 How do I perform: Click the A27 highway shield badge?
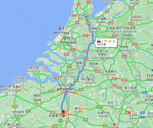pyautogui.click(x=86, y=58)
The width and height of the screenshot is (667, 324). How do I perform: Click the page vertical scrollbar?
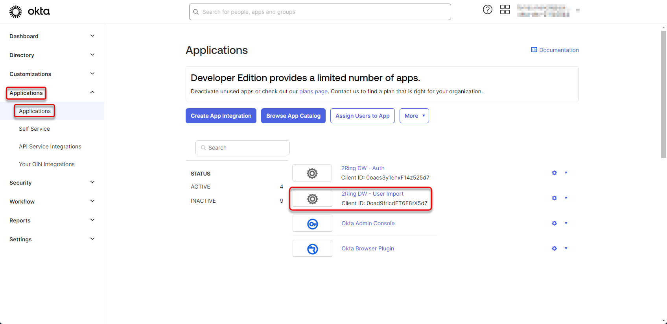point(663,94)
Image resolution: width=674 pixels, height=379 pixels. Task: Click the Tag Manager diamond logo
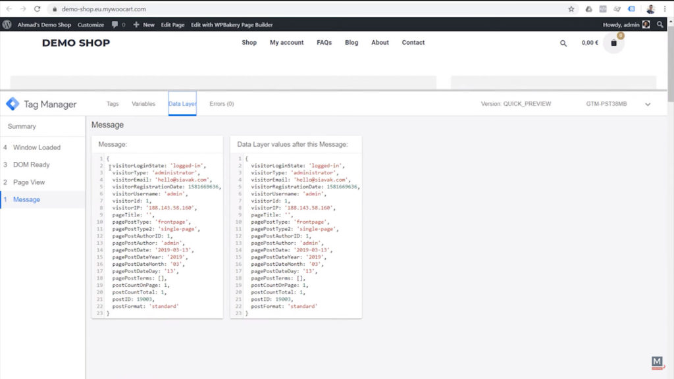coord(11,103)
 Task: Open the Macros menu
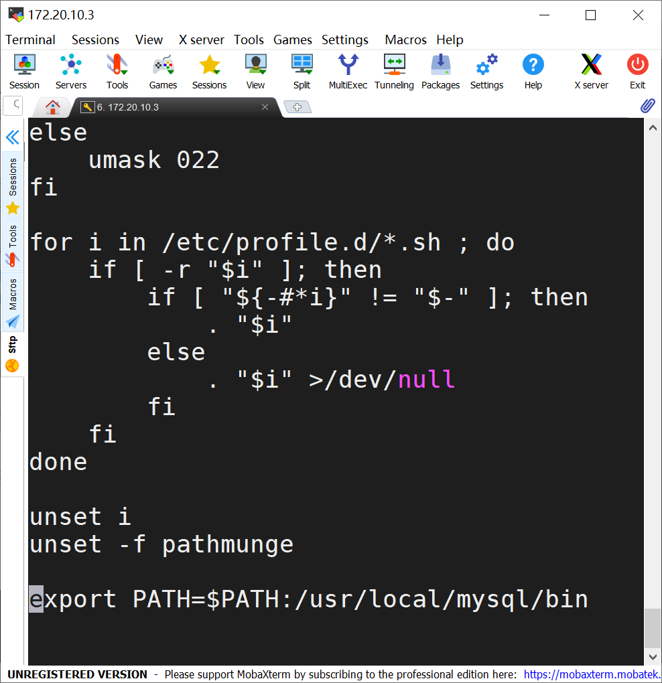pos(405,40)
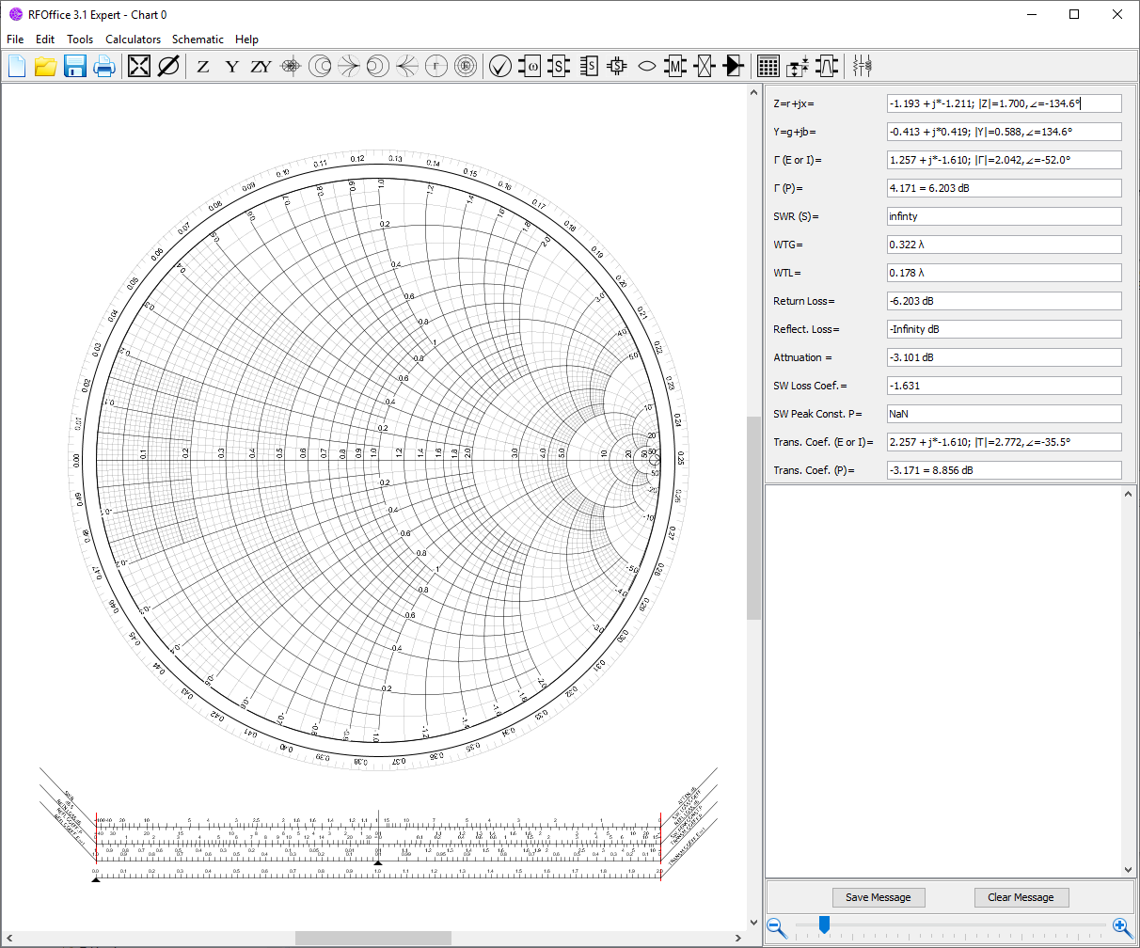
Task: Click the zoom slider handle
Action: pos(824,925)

--

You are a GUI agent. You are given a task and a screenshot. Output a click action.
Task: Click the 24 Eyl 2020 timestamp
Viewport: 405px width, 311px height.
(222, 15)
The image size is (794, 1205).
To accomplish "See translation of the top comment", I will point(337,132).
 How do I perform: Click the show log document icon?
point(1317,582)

## What needs to be done:
Rewrite the rows as a numbered list, starting at the line that contains "How do I perform: Click the A27" and ending at the line that contains "Action: pos(824,925)", with any blank lines dropped. Leave the pictures out of your answer.

## Reply to the exercise:
1.  How do I perform: Click the A27 highway shield badge?
2. pyautogui.click(x=86, y=58)
3. The width and height of the screenshot is (667, 324). How do I perform: Click the page vertical scrollbar?
4. point(663,94)
5. Image resolution: width=674 pixels, height=379 pixels. Task: Click the Tag Manager diamond logo
6. coord(11,103)
7.  Task: Open the Macros menu
8. pos(405,40)
9. Task: Click the zoom slider handle
10. Action: pos(824,925)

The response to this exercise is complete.